BRIN Ungkap Tantangan Pemenuhan Ekosistem EV di Indonesia
JAKARTA, investortrust.id - Kepala Pusat Riset Ekonomi Industri, Jasa, dan Perdagangan BRIN, Umi Mu’awanah menyampaikan, pemenuhan ekosistem kendaraan listrik (electric vehicle/EV) di Indonesia memiliki tantangan.
Menurutnya ini hal yang wajar, mengingat tidak ada satu negara pun yang dapat memenuhi keseluruhan elemen ekosistem EV-nya secara mandiri.
Sebagaimana diketahui, Pemerintah Indonesia sendiri telah mendorong untuk menjalankan program kendaraan bermotor listrik berbasis baterai (KBLBB) guna mengatasi emisi karbon dan beban subsidi BBM.
Selain itu, Indonesia sebagai negara dengan jumlah populasi terbesar nomor empat di dunia memiliki potensi besar untuk pasar kendaraan listrik.
Baca Juga
Kendati demikian, Umi menilai implementasi program ini harus didukung ekosistem yang memadai. Saat ini, Indonesia sedang dalam masa transisi dari kendaraan konvensional ke kendaraan listrik. Sehingga, masih terdapat beberapa tantangan dalam ekosistem kendaraan listrik di Indonesia.
“Indonesia perlu fokus, di mana kekuatannya untuk dapat memberikan nilai tambah tinggi, dan bisa berpartisipasi dalam sistem rantai pasok kendaraan listrik domestik dan global,” kata Umi dalam webinar Tantangan Ekosistem Mobil Listrik di Indonesia, Rabu (24/4/2024).
Di sisi lain, kesiapan infrastruktur juga dinilai Umi harus terus ditingkatkan untuk memacu persepsi dan permintaan masyarakat terhadap kendaraan listrik.
Baca Juga
Mendag Zulhas: Revisi Aturan Pembatasan Impor Rampung Pekan Ini
Dijelaskan oleh Umi, pemerintah Indonesia sedang fokus membangun pasar kendaraan listrik domestik, dengan membangun persepsi publik terhadap kendaraan listrik dan menggugah publik untuk mulai menggunakan kendaraan listrik. Adapun tujuan utamanya adalah mengurangi emisi karbon.

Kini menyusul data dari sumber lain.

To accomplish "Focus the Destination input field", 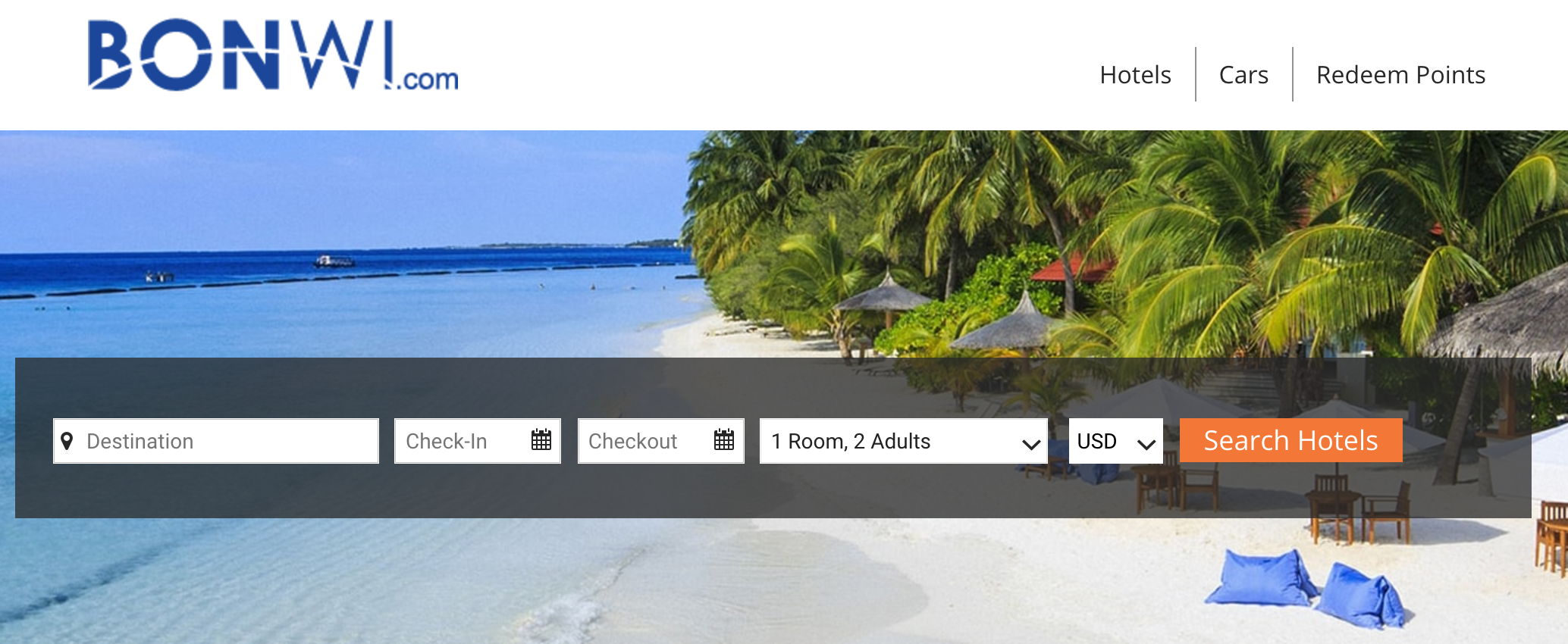I will point(216,441).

Umi menjelaskan, pemain utama pasar kendaraan listrik di Indonesia, khususnya kendaraan pribadi produksi massal, masih didominasi oleh pihak luar, seperti China dan Korea Selatan. Namun, pemerintah Indonesia juga berharap pemain lokal dapat berkontribusi serta bersaing di pasar kendaraan listrik Tanah Air.

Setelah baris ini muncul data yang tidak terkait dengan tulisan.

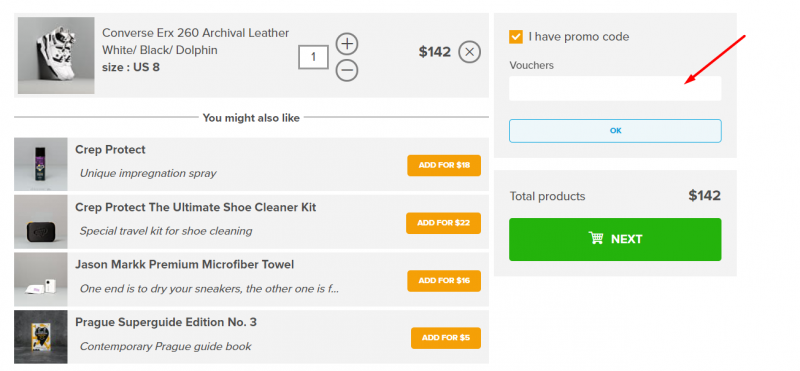This screenshot has width=800, height=371.
Task: Open the Jason Markk towel thumbnail
Action: pyautogui.click(x=41, y=280)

“Tantangan utama yang dihadapi adalah mendorong kolaborasi lembaga litbang dan perguruan tinggi dengan industri yang ditujukan langsung untuk pengembangan dan inovasi kendaraan listrik. Serta, membangun kesiapan teknologi industri komponen lokal untuk bisa bersaing di pasar kendaraan listrik di Indonesia maupun global,” terang Umi.
Terlebih lagi, Umi menyebut Indonesia juga harus bersaing dengan Vietnam yang saat ini menjadi pemain kuat industri kendaraan listrik di ASEAN. Selain itu, persepsi masyarakat terhadap kendaraan listrik juga masih lemah, karena harganya masih sangat tinggi dan fasilitas SPKLU juga terbatas.